Première session du Parlement de l’AES à Niamey : une étape clé pour la Confédération du Sahel

La capitale nigérienne, Niamey, accueille depuis ce lundi une réunion historique : l’inauguration officielle de la première session du Parlement de la Confédération des États du Sahel (AES). Quarante-cinq députés issus du Burkina Faso, du Mali et du Niger se réunissent pour poser les fondations d’une coopération parlementaire inédite.

Une cérémonie marquée par l’engagement pour l’intérêt commun

La séance inaugurale s’est tenue au Centre des conférences Mahatma Gandhi, sous la présidence d’Ousmane Bougouma, président de l’Assemblée législative du Peuple du Burkina Faso et responsable de cette première session. En ouverture, le président burkinabè Ibrahim Traoré, actuel président en exercice de l’AES, a souligné l’importance de placer l’intérêt supérieur de la Confédération au-dessus des logiques nationales ou partisanes.

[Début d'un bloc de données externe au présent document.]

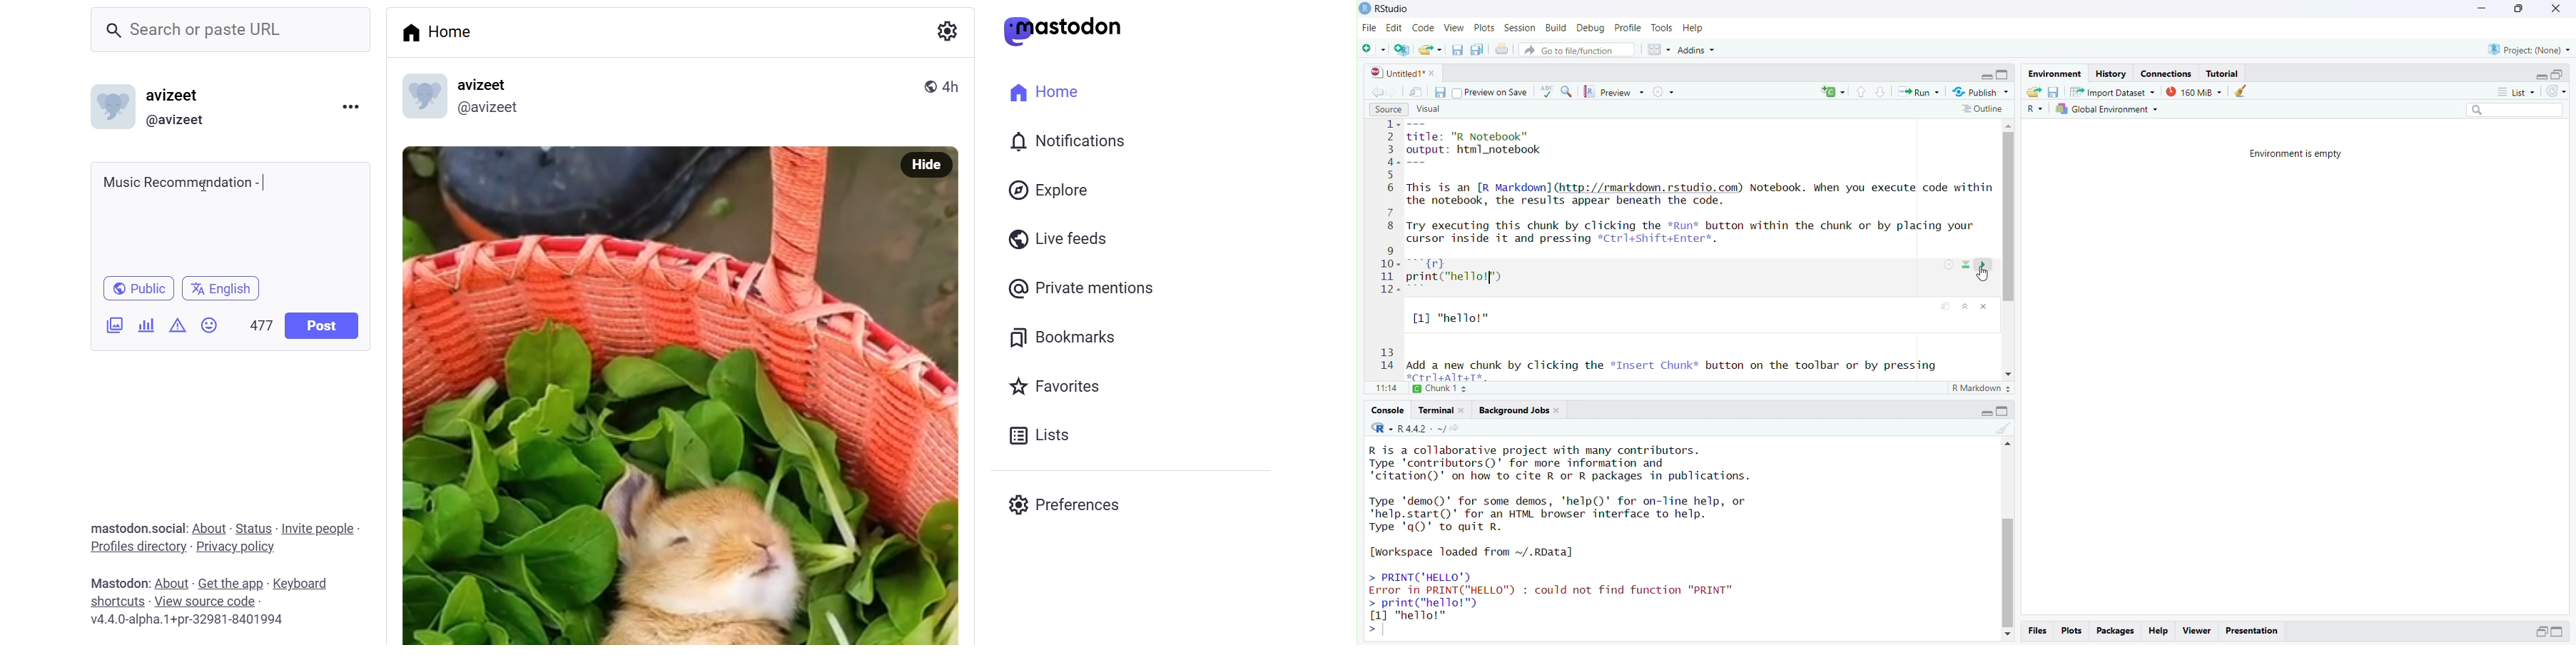 This screenshot has height=672, width=2576. What do you see at coordinates (2004, 427) in the screenshot?
I see `clear console` at bounding box center [2004, 427].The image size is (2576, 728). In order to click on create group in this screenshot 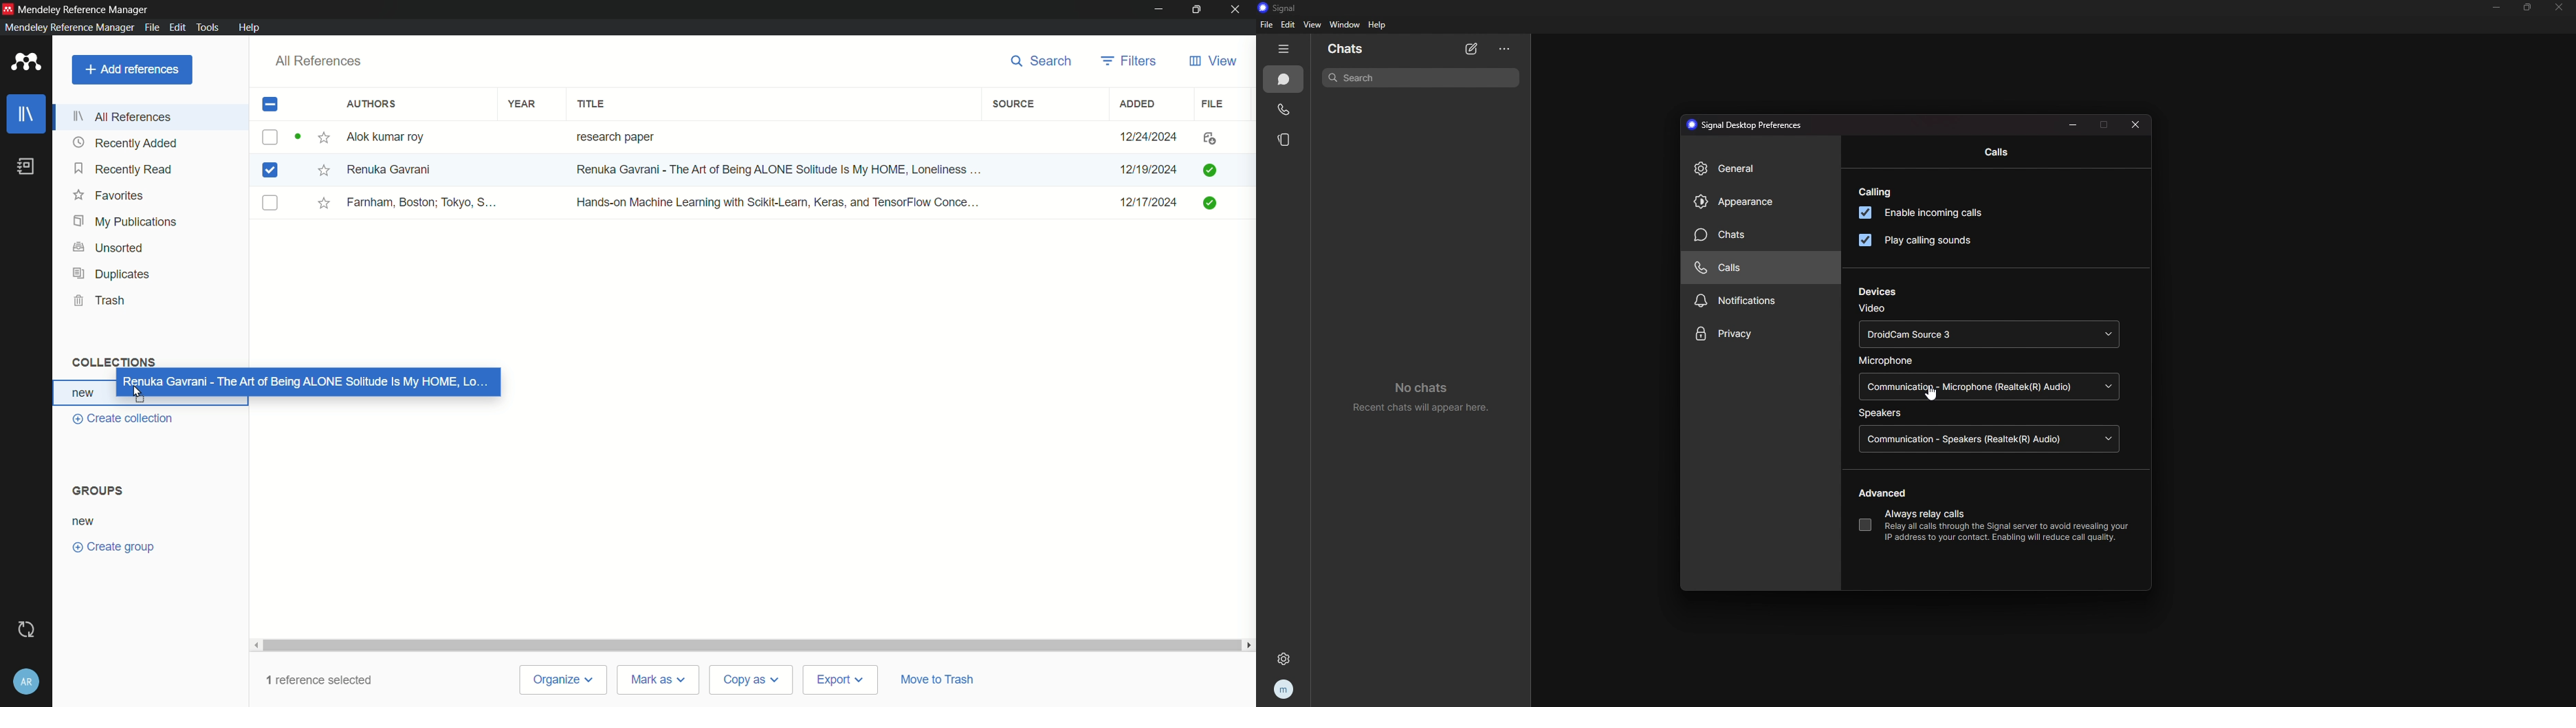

Cette assemblée, composée de 15 représentants par État membre, rassemble des figures politiques et institutionnelles des trois pays. Le Premier ministre nigérien Ali Mahaman Lamine Zeine, représentant le chef de l’État du Niger, était présent aux côtés des responsables des institutions parlementaires des trois nations.

Une coopération élargie et des perspectives stratégiques

La présence d’observateurs des parlements du Tchad et du Togo témoigne de l’ouverture de cette initiative régionale. Du 24 au 29 août, cette session a pour objectif de structurer une collaboration parlementaire renforcée, notamment dans les domaines de la défense, de la sécurité et du développement économique.

Cette rencontre s’inscrit dans la continuité de la création de l’AES en juillet 2024, après l’annonce en janvier de cette même année du retrait des trois pays de la CEDEAO. L’alliance vise à consolider les liens entre les nations sahéliennes et à mutualiser leurs efforts face aux défis communs.

Un nouveau chapitre pour le Sahel

Avec cette première session, les pays membres de l’AES franchissent une étape décisive vers une intégration plus poussée. Les échanges entre parlementaires devraient permettre de définir des orientations stratégiques et de renforcer la cohésion entre les trois États fondateurs.